Adam wants to know why I hit myself in my dreams.

“I probably did something wrong.”

“No,” he said. “You didn’t do anything wrong.”

Like he knows. I hate that he thinks he knows.

“Okay, Zach, if you did something wrong, tell me what it is. Make me a list—of all the things you did that were wrong.”

Shit. That could be a long list.

Adam’s trying to tell me that my thinking is all screwed-up. He says that it’s my addict who does all the thinking for me. My addict. Who the hell is that guy? Did I miss something? Okay, you don’t have to be a trained therapist to know that I am one screwed-up guy. But do I have to blame that on my addict self? I don’t even know if my addict self exists.

The way I see it, Adam is trying to get me to create more pieces of paper. Why would I want to do that? I wish I could get rid of all those pieces of paper, and I wish I could get rid of my dreams. And I wish to God I wasn’t living in this place full of people who are even more screwed-up than I am.

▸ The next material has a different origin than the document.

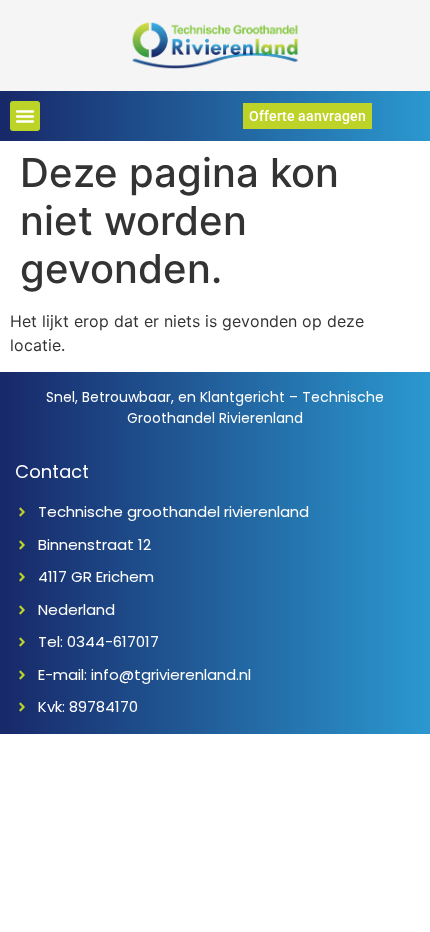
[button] (25, 116)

Okay, maybe they’re not all as screwed-up as I am, but, okay, okay, like Adam said, “It’s not a contest, Zach.” You know, all the people that the world screwed over, they’re all here. It makes me sad and it makes me sick. I mean, okay, let’s say we’re all going to get better. Let’s just pretend we will. Fine. Where are we going to go after we get all better? What are we going to do with all of our newfound healthy behaviors? Back out into the world that screwed us up and screwed us over. This does not sound promising.

I wish I didn’t have a heart that God wrote
Sad
on.

Some people think it’s all very cool to have a therapist. Me, I’m not into this.

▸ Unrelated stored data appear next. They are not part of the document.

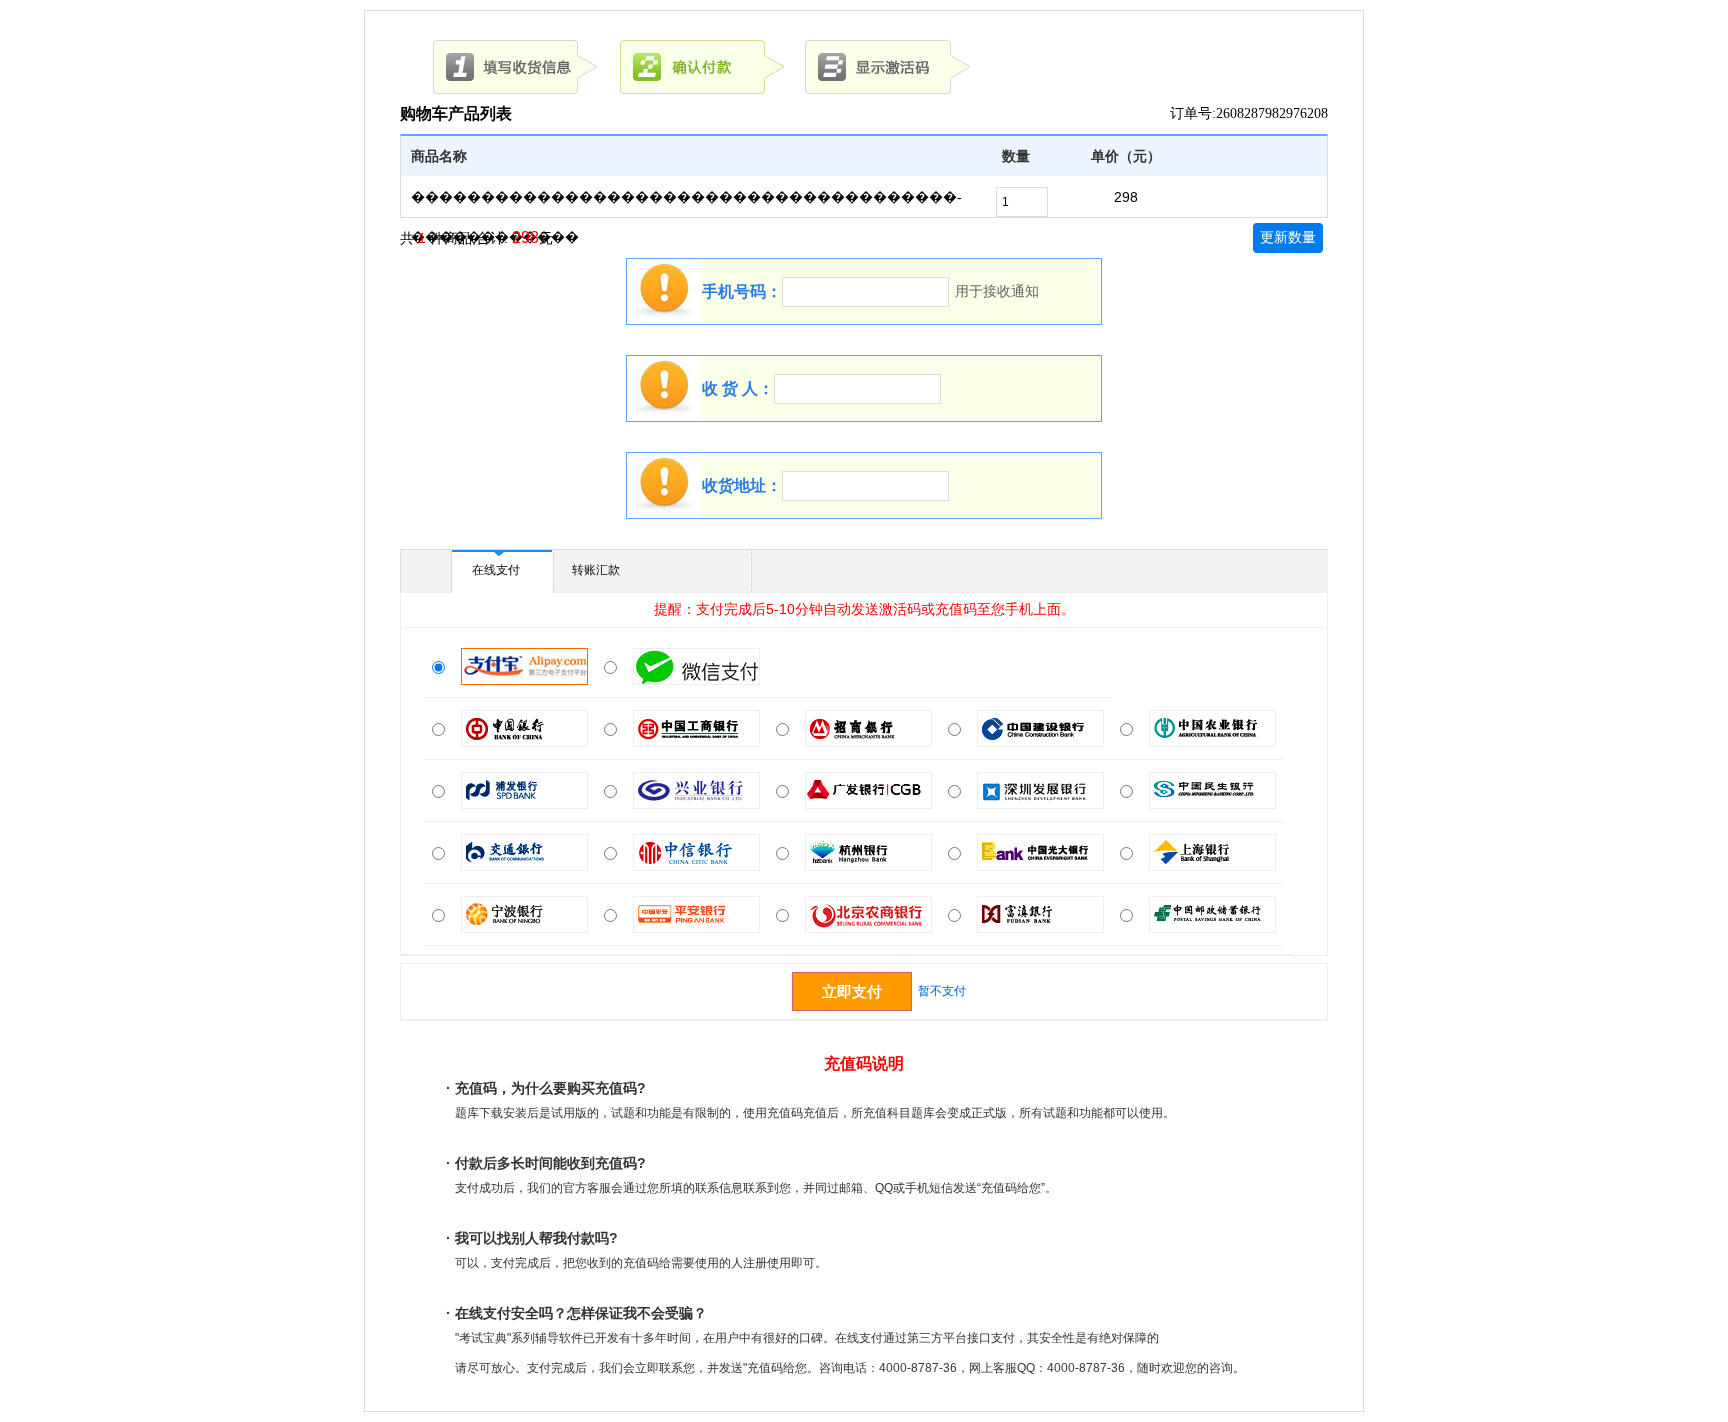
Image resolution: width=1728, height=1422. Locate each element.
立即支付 (852, 991)
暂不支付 (942, 991)
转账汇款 (596, 570)
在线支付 (496, 570)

Will somebody please just give me a dog?

-2-

I have this dream. I’m out in the desert with two of my friends, Antonio and Gloria. All three of us are in the middle of the desert and there’s an ocean right there in front of us. An ocean with real water. It’s so fantastic
and beautiful, and part of me just wants to jump into the water. But I don’t because I don’t know how to swim. But then I think that it would be okay to jump into the water anyway. I would drown. But it would be such a beautiful way to die.

God, it’s all so perfect and beautiful, the desert and the sky and the ocean.

Gloria’s long black hair is blowing in the breeze as she sits there and smokes pot and she has this look on her face that’s better than anything I’ve ever seen. She is as perfect as the sky or the clear blue water in the ocean or the desert sand we’re sitting on. She’s laughing. She’s so happy. She’s so happy that it breaks my heart. And Antonio, he’s as perfect as Gloria, with his green eyes that seem to swallow up everything around him. He is shooting up—which is his favorite thing to do. And he’s as happy as Gloria. He’s so, so happy.